Una nueva ola de violencia sacudió el suroeste de Guayaquil la noche del lunes 31 de marzo, cuando un hombre fue brutalmente asesinado durante una persecución que culminó en una balacera en la vía pública. El incidente ocurrió en el sector de El Cisne 2, ubicado en las calles 12 y la A, donde los residentes fueron testigos de una escena de caos y desesperación.
De acuerdo con los testimonios de quienes presenciaron los hechos, la víctima, que aún no ha sido identificada, era perseguida por sicarios que lo siguieron durante varias cuadras. En un intento por escapar de sus atacantes, el hombre trató de refugiarse en una vivienda cercana, pero no logró llegar a tiempo. Fue alcanzado por los agresores en plena calle, quienes le dispararon en múltiples ocasiones, dejándolo sin vida sobre la vereda.
Este crimen se suma a una serie de actos violentos que han afectado a Guayaquil en los últimos días, reflejando la creciente preocupación por la seguridad en la ciudad. Los enfrentamientos entre bandas criminales y el aumento de las balaceras en diversas zonas de Guayaquil han generado alarma en la población, que se siente cada vez más vulnerable ante la presencia de sicarios y grupos delictivos.

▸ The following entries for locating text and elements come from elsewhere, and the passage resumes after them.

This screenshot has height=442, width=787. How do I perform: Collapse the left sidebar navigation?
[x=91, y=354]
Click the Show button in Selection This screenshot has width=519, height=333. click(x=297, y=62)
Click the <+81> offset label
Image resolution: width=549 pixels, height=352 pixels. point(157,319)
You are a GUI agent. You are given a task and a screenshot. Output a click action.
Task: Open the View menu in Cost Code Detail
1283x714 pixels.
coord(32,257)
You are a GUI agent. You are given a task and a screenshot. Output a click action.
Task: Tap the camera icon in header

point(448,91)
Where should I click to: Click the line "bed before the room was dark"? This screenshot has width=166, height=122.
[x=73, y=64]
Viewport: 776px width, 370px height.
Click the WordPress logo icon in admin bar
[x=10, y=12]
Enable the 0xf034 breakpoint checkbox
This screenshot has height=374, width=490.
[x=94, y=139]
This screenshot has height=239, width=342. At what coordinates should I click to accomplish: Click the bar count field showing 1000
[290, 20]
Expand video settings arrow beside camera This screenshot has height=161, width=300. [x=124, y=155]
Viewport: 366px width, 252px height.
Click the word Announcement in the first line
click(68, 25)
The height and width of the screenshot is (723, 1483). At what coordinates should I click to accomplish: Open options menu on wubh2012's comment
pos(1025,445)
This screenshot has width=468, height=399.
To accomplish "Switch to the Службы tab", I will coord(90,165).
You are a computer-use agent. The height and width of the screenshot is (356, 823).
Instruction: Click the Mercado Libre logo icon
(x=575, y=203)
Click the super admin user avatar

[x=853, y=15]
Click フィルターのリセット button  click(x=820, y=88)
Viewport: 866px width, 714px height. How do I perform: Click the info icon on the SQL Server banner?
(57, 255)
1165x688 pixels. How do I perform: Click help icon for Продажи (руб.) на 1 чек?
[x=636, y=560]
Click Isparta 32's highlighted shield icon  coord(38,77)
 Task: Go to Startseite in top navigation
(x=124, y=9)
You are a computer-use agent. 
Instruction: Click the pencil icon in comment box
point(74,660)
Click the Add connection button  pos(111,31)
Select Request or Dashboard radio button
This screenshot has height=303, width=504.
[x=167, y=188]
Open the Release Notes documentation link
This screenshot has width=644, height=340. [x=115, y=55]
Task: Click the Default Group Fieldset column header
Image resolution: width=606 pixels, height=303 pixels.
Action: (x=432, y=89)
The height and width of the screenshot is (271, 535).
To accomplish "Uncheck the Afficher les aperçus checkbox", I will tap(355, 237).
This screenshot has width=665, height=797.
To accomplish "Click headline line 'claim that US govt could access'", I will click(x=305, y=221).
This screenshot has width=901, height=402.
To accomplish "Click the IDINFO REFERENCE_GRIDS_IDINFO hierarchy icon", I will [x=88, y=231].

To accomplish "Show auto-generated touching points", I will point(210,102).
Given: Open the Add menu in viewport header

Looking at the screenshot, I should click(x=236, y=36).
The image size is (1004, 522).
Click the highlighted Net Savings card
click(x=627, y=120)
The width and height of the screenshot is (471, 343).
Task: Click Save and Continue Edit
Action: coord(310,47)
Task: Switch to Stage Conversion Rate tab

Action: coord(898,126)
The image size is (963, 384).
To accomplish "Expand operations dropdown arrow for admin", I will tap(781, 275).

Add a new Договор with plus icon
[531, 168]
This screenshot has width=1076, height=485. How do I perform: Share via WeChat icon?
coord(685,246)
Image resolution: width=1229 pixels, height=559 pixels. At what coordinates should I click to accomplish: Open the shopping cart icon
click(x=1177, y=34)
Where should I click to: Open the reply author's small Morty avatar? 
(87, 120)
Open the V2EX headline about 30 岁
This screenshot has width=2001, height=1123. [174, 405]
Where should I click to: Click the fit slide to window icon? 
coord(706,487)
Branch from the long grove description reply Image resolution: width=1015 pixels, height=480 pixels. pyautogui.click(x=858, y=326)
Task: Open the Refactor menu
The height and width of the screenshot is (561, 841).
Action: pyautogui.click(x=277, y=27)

Este ataque es solo uno de muchos que han tenido lugar en el suroeste de la ciudad, una de las áreas más afectadas por la violencia. Aunque las autoridades locales han intensificado las medidas de seguridad, los enfrentamientos entre organizaciones criminales siguen siendo una constante amenaza para la tranquilidad de los ciudadanos.
Además, los residentes de El Cisne 2 han expresado su temor por la falta de control en la zona y han solicitado una mayor presencia policial para frenar la ola de violencia. Las autoridades aún no han logrado identificar a los responsables de este homicidio, aunque se cree que el crimen podría estar relacionado con disputas entre bandas rivales por el control de territorios en Guayaquil.
A medida que la situación de seguridad se deteriora, la ciudadanía y las autoridades locales siguen buscando soluciones para restaurar el orden y garantizar la protección de los habitantes en los barrios más afectados por la violencia.